- Theatrical poster
- Directed by: Dimitri Logothetis
- Written by: Ted Landon; Sandra Willard; Nora Goodman;
- Story by: Dimitri Logothetis
- Produced by: Louis George
- Starring: Nicholas Celozzi; Tom Reilly; Donna Denton; Hope Marie Carlton; Tamara Hyler; Steven Brian Smith; Ty Miller; Toni Basil;
- Cinematography: Nicholas von Sternberg
- Edited by: Daniel Gross
- Music by: Mark Mothersbaugh; Gerald Casale;
- Production companies: Arista Films; First American Film Capital;
- Distributed by: Taurus Entertainment Company
- Release dates: October 21, 1987 (Milan); January 22, 1988 (Chicago);
- Running time: 90 minutes
- Country: United States
- Language: English
- Budget: $2.5 million

= Slaughterhouse Rock =

1987 film by Dimitri Logothetis

Slaughterhouse Rock (also known as Hell Island in the United Kingdom) is a 1987 American supernatural horror film directed by Dimitri Logothetis, and starring Nicholas Celozzi, Tom Reilly, Donna Denton, Hope Marie Carlton, Tammara Hyler, Steven Brian Smith, Ty Miller, and Toni Basil. Its plot follows a college student who travels to Alcatraz Island with his friends, after having recurring nightmares of a rock band that was killed there.

==Plot==
Alex Gardner (Nicholas Celozzi), a college student suffers from recurring nightmares in which he experiences the deaths of the victims of a vicious killer who lived on Alcatraz, before it became a prison. When the nightmares begin manifesting in reality, and his friends see him hovering over his bed, his teacher (Donna Denton), an occultist, tells him to go to the island to face down the ghost of the killer.
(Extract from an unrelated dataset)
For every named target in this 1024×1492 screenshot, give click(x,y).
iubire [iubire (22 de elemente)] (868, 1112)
The friends become stranded on the island, and Alex's brother Richard (Tom Reilly) becomes possessed, killing some friends and raping one of the girls. Alex is aided in his quest by the ghost of Sammy Mitchell (Toni Basil), a singer for the band Bodybag. Sammy teaches Alex how to levitate and escape his body, and is also the subject of a dance routine, intercut into the film. The friends lure the ghost of the killer, and Alex's brother into the prison chapel, and blow it up, releasing the curse.

==Production==
Principal photography of Slaughterhouse Rock took place in Los Angeles, California, beginning March 23, 1987. Actor Larry Wilcox would reportedly star in the film, but was not involved with the production.

==Release==
Slaughterhouse Rock premiered at Milan on October 21st, 1987 at MIFED (Mercato internazionale del film e del documentario).
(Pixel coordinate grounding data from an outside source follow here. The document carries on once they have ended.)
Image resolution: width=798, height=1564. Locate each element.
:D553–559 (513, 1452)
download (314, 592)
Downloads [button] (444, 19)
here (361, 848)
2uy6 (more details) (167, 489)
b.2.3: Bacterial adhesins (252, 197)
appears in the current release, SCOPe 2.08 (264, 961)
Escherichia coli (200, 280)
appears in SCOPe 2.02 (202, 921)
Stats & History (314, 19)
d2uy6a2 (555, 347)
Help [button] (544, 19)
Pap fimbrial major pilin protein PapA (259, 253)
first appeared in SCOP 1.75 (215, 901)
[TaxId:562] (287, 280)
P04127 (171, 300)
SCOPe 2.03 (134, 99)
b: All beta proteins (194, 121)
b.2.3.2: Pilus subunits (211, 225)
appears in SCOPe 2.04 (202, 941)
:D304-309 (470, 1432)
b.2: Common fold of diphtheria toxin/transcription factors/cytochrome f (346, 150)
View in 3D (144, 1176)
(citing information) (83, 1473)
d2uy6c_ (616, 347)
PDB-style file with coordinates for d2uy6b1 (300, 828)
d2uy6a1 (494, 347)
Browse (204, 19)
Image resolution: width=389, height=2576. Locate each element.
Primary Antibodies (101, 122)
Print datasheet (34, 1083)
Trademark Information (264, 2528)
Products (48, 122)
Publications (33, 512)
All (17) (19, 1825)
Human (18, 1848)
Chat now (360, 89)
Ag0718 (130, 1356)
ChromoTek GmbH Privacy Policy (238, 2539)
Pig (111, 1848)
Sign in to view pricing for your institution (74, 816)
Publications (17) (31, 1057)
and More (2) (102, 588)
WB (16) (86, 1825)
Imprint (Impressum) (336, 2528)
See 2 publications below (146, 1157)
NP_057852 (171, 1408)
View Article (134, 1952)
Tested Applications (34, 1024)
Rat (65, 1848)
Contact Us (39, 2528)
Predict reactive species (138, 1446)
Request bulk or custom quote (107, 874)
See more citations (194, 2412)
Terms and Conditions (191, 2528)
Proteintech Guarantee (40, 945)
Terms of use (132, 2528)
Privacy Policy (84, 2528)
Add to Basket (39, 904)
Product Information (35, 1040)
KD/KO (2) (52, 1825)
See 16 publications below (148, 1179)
It later premiered in Chicago, Illinois on January 22, 1988, before premiering in New York City on May 21 of that year.

===Critical response===
Caryn James of The New York Times wrote, “There is always a way to improve on a stock formula, but Slaughterhouse Rock [...] manages to make these elements seem much worse and even more tired than they are,” though she praised the performance of Steve Brian Smith.

===Home media===
RCA/Columbia Pictures Home Video (now Sony Pictures Home Entertainment) released Slaughterhouse Rock on VHS in 1988, while Image Entertainment later released the film on Laserdisc on November 18, 1992. On December 5, 2016, Code Red released Slaughterhouse Rock on Blu-ray, which was followed by a DVD release by Kino Lorber on May 30, 2017. It has also been released on blu-ray by Vinegar Syndrome as part of a two-disk set with Hard Rock Zombies.